I think I'm NOT going to make any changes for this SETQ(2)+RD/WRLONG functionality.

rogloh · 2018-11-09 11:10

Fair enough, it seems complex. It's probably just then worth mentioning in the documentation this particular pointer increment behaviour after SETQ or maybe even in an errata list for P2 that doesn't give a date for any HW fix but at least show the workaround using extra instructions, which would be the need to adjust the new PTR value with the additional burst transfer size in software. I think some people might simply assume this behaviour otherwise unless known in advance.
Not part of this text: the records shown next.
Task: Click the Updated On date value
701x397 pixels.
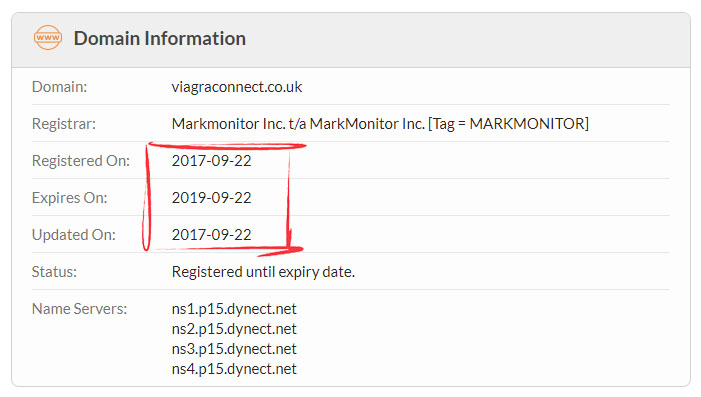Action: pyautogui.click(x=211, y=235)
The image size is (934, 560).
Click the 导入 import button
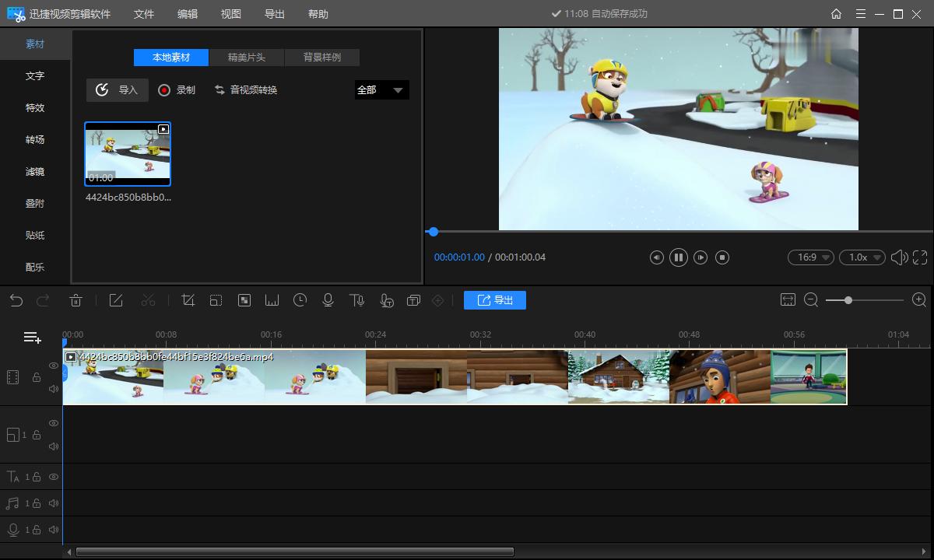click(x=118, y=90)
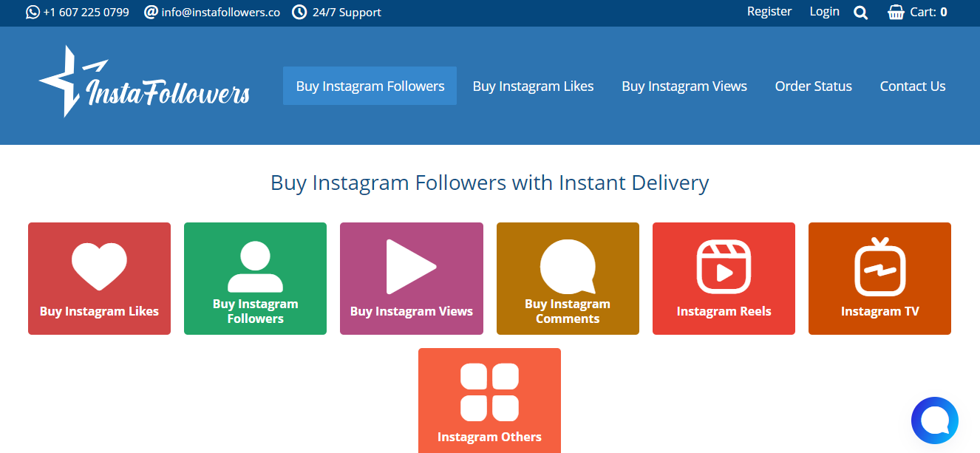The width and height of the screenshot is (980, 453).
Task: Click the InstaFollowers logo
Action: coord(145,83)
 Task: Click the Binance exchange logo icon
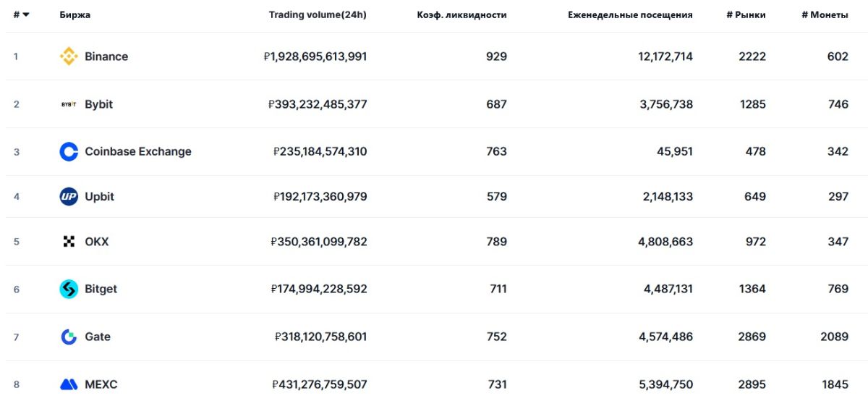69,56
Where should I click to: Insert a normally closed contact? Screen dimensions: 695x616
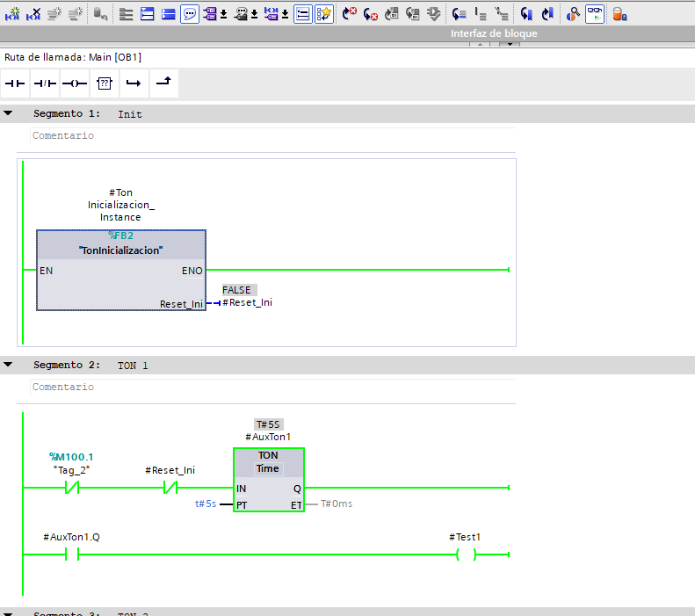(x=44, y=83)
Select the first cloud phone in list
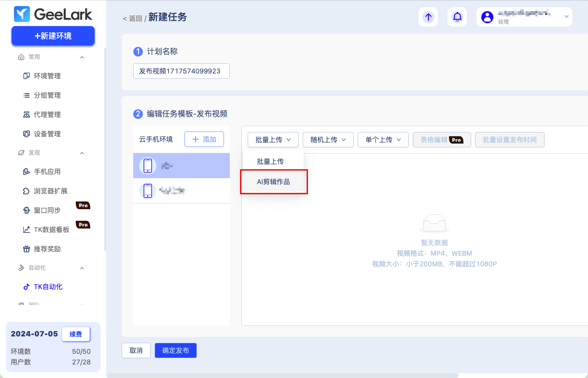The height and width of the screenshot is (378, 588). tap(182, 166)
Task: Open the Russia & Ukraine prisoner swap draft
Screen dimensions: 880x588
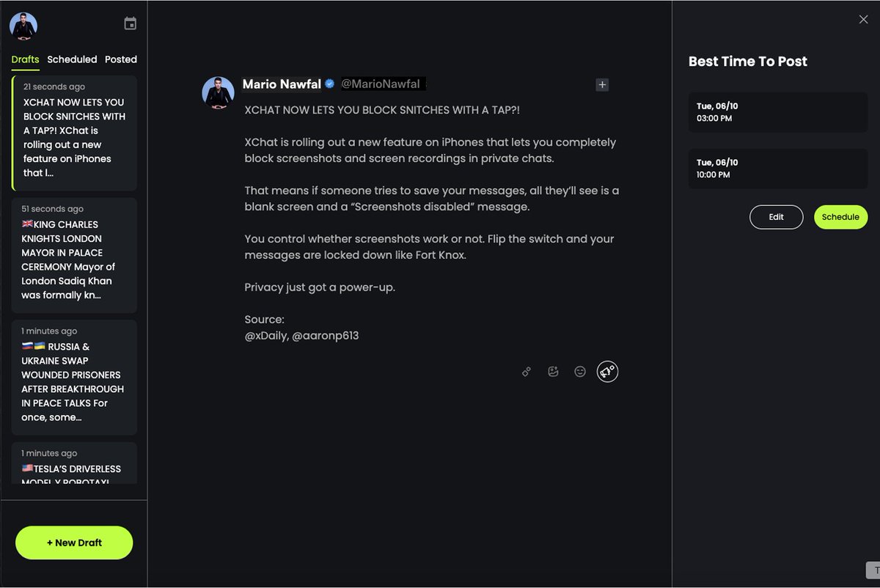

cgracey · 2018-11-09 11:22

"SETQ(2) does not alter PTRx behavior in SETQ(2)+RD/WRLONG-PTRx instruction sequences."

TonyB_ · 2018-11-09 12:08

cgracey wrote: »
rogloh wrote: »

I see being able to transfer bursts using a variable in a register to define the transfer length is handy. You might have something that runs periodically and needs to transfer newly arriving data into hub, the particular amount of which can change from time to time in each given time interval. A fixed SETQ limits this, unless alts/altd is used which I guess is still possible. It's only going to save one instruction though so not that critical.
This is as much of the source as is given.